START The data

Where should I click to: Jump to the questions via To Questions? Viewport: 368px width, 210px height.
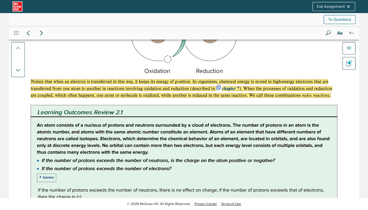(339, 20)
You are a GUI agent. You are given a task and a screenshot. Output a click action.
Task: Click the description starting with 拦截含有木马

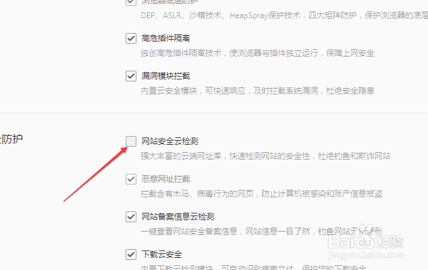click(x=261, y=194)
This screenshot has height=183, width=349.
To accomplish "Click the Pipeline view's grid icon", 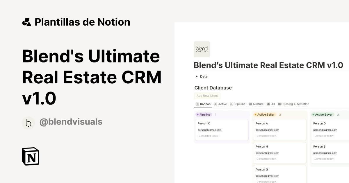I will coord(232,104).
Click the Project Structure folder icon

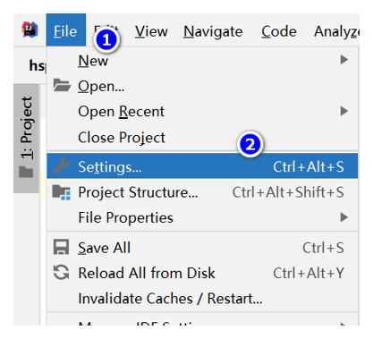(62, 192)
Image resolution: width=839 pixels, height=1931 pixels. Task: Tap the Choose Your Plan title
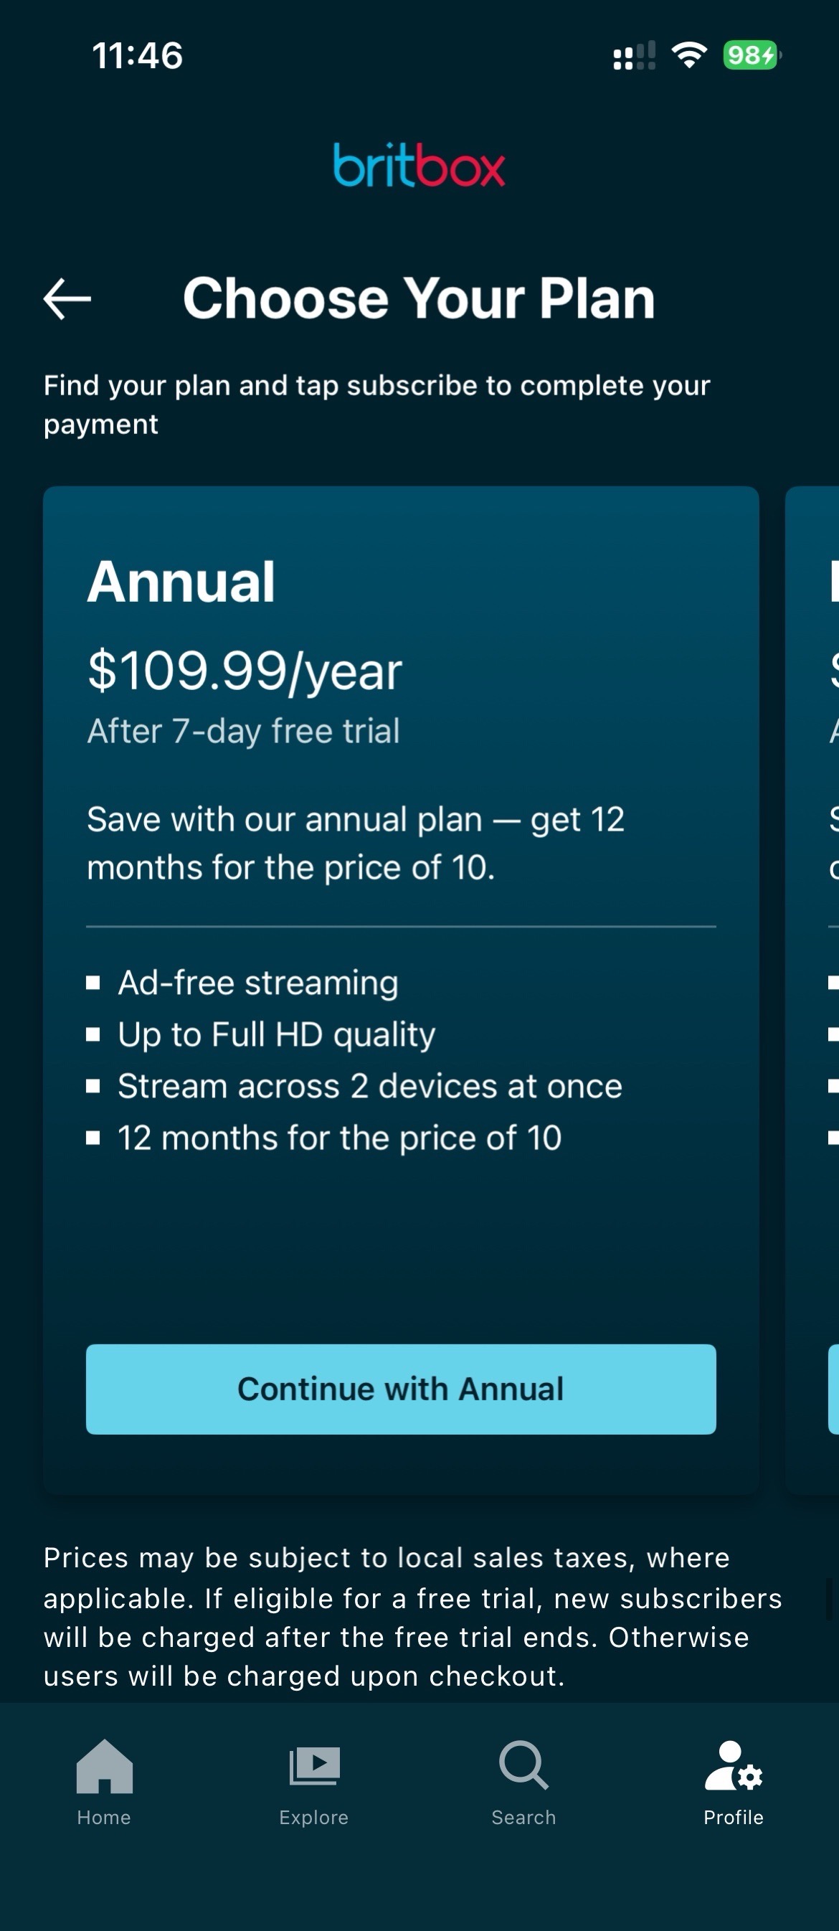(419, 298)
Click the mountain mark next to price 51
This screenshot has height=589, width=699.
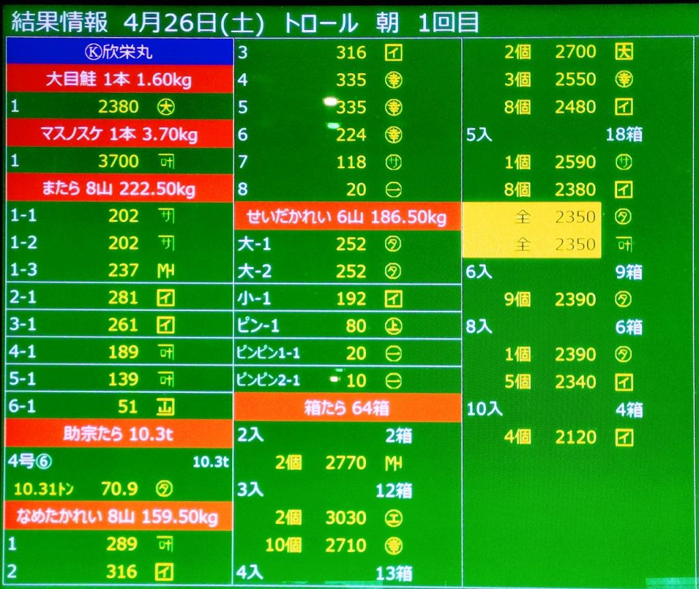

END The data

Exercise: Pull out every line of the data that contains the word "This", matching case exactly.

Result:
This screenshot has height=183, width=349.
This screenshot has height=589, width=699.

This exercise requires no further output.